Kirstine generously volunteered to drive us to St Bees, act as a shore contact and wait around for the weekend in case we decided to return by the same means on the following day.

The tides dictated that we had to leave St Bees in the pre-dawn darkness at 3.30am. We expected the crossing to take 6-8 hours. I reported our position and average speed to the coastguard periodically so that we could be advised of any collision risk and as dawn broke we realised that visibility was only a mile or two at best.

From an almost flat calm at St Bees the wind rose to a northwest force 4 giving quite choppy conditions making the boat a little tricky to handle.

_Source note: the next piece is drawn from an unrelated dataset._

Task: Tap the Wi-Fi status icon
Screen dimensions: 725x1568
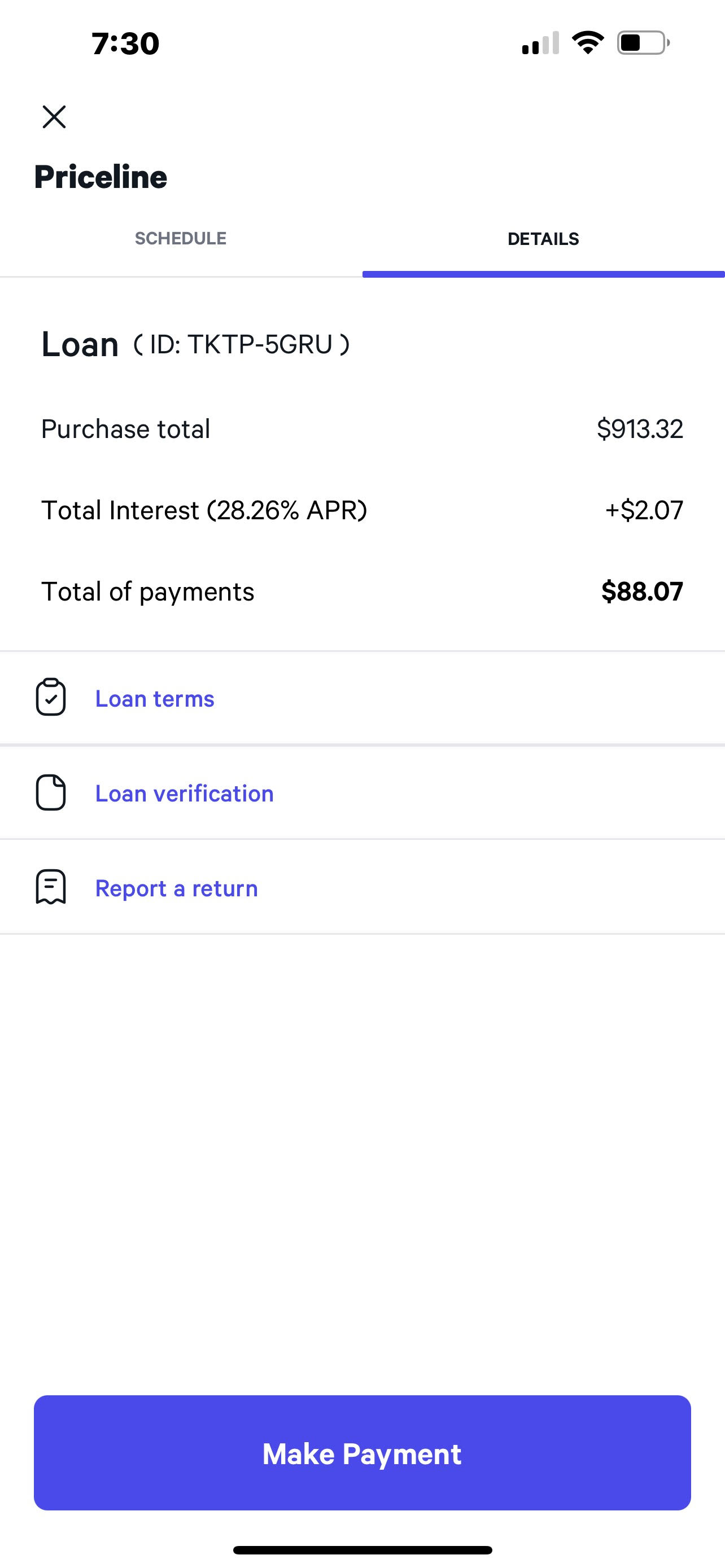Action: (x=587, y=42)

Shortly after reporting in to the coastguard for the second time we saw a ferry pass about a mile in front of us then disappear back into the gloom. Our only other encounter with boats was with a sailing boat appropriately called ‘Night Cat’ around 5 miles from the Manx coast. The helpful skipper called across to us offering a bacon butty then pointing a finger west by southwest into the mist declaring that to be the way to Ramsey.

It wasn’t until we were within less than two miles of Maughold Head that we got our first real sight of land and after 6 hours and 15 minutes we landed on the seaweed infested rocky foreshore of Maughold Brooghs. After a short break we continued to our final destination, Port E Vullen where we unpacked the kayak and made our way for s well-earned rest at the near by Venture Centre.

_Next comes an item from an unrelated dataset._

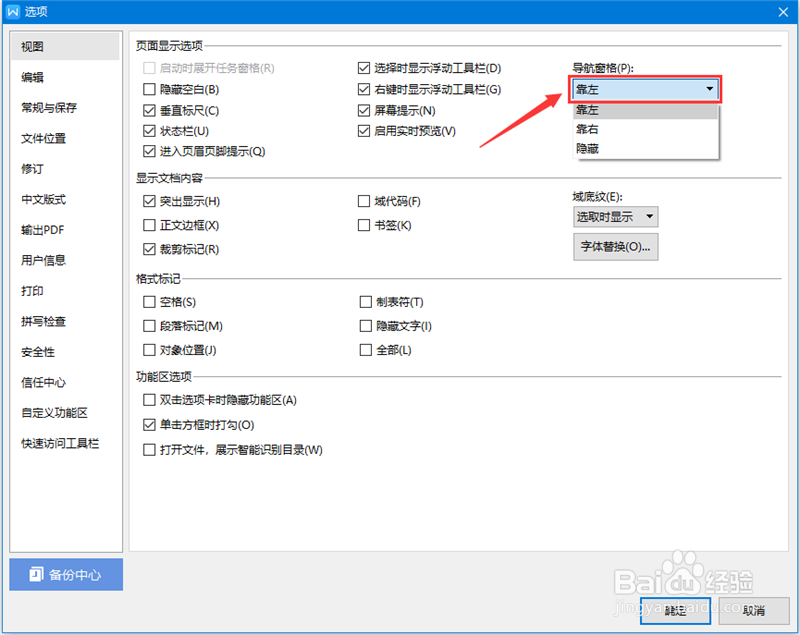800x635 pixels.
Task: Enable the 空格(S) formatting mark
Action: [149, 301]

The forecast for the following day gave easterly force 3-4 so rather than a slog into a headwind we decided on a more leisurely paddle along the coast to Douglas and catch the 3 o’clock fast ferry to Liverpool. Following a log like sleep we enjoyed a hearty breakfast of cheese toasties, grapefruit and muffins before setting off for the beach. Ahead of us lay a 26km paddle along some of the best lcoastline that the Isle of Man has to offer.Photo: Sean Jesson

The paddling was uneventful and by Lunchtime we had landed close to the ferry terminal in readiness for an easier crossing. The ever helpful Kirstine met us on our arrival at Liverpool and we were all home in time for Tea.

Tuesday, May 06, 2008

Bank Holiday Paddling

On Saturday Kirstine and I set off early to expolre the Kent Estuary at Arnsinde on the Lancashire coast. We just missed the Bore, saw plenty of wading birds, Swans and Shelduck, and managed to confirm that the chippy at Arnside provides excellent apres paddle.

Me, Sean, Clive, Lesley and Andy completed the Lancaster Round on a dull and wet Sunday. The Route starts at Glasson Dock where we took the last of the flood tide up the Lune Estuary into Lancaster. Following a couple of awkward portages we paddled along the Lancaster Canal through Lancaster where we stopped for a generous pub lunch.The re-fuelling proved sufficient for the return to Glasson via Galgate, including providing some help to an Ambulance crew needing to carry an elderly lady with an injured leg, over a kilometre to the nearest road access.

Finally, on Monday Kirstine Chris and I completed a sunny 20 mile circumnavigation of Walney Island. Before returning to the mainland we visited Piel Island to congratulate the newly enthroned King who is keen for visitors to come on beer drinking raids.